Common mistakes: Confusing similar categories (cat/dog, truck/automobile)

UNIT IV: RECURRENT NEURAL NETWORK (9 Hours)


4.1 Why RNNs? Understanding Sequential Data
The Sequential Data Problem:
Many real-world problems involve sequences:

Text: "The cat sat on the ___" (next word depends on previous words)

Speech: Audio signal over time

Stock Prices: Today's price influenced by past prices

Weather: Tomorrow's weather depends on recent patterns

Video: Sequence of frames

Why CNNs and MLPs Fail:

1. Fixed Input Size: Can't handle variable-length sequences

2. No Memory: Each prediction is independent

3. No Temporal Order: Position information is lost

Example Problem:

Sentiment Analysis: "The movie was not good"

An MLP sees: {movie, was, not, good}


Might predict: Positive (because "good" is positive)

[DATA]
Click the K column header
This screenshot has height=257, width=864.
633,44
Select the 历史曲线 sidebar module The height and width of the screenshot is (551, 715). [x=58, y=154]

[WHAT IS ASKED]
In the notes on recurrent neural networks above, what might an MLP predict for "The movie was not good," and why?

[CORRECT ANSWER]
Positive, because "good" is positive.